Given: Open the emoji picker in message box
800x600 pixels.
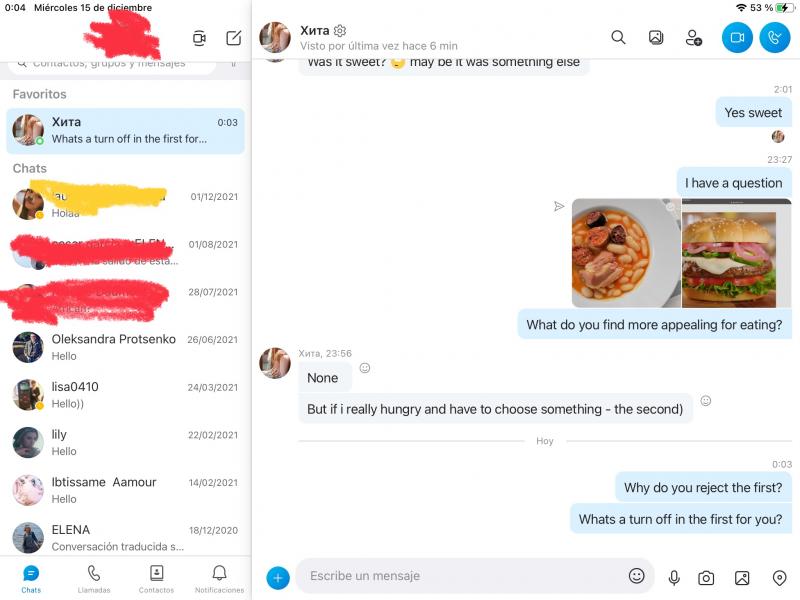Looking at the screenshot, I should [x=637, y=576].
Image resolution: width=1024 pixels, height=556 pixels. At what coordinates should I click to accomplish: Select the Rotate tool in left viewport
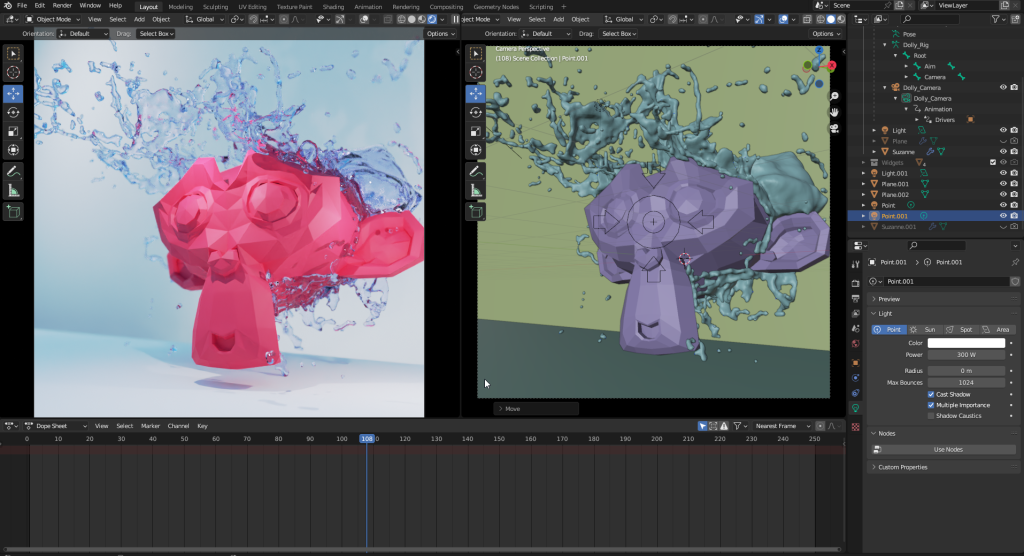(13, 112)
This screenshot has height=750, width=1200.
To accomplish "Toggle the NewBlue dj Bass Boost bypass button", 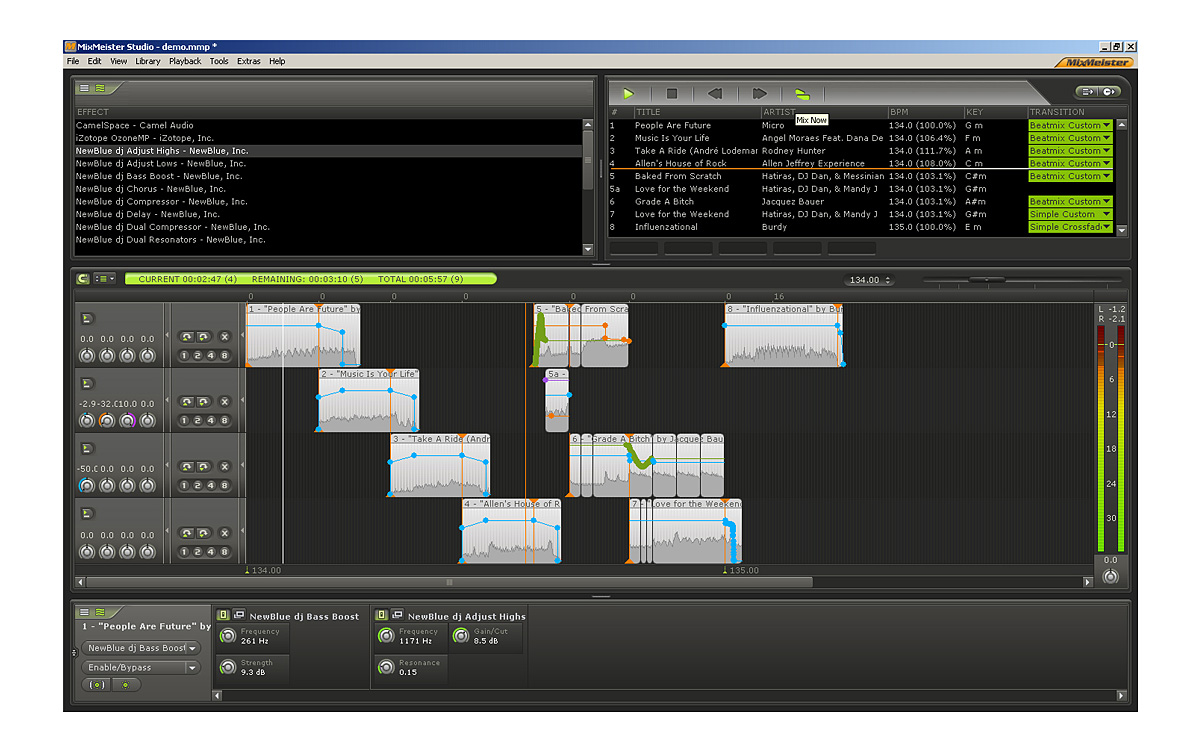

* _WHAT TO PRODUCE_
Reproduce the listing above, changing every instance of "pixels" to "px" and leaving everything else unchanged. Omit the pictures from your answer.

* _TASK SOLUTION_
Given: Open the emoji picker in message box
800x600 px.
Looking at the screenshot, I should [x=637, y=576].
Image resolution: width=1024 px, height=556 px. At what coordinates should I click to accomplish: Select the Rotate tool in left viewport
(13, 112)
This screenshot has height=750, width=1200.
To accomplish "Toggle the NewBlue dj Bass Boost bypass button", 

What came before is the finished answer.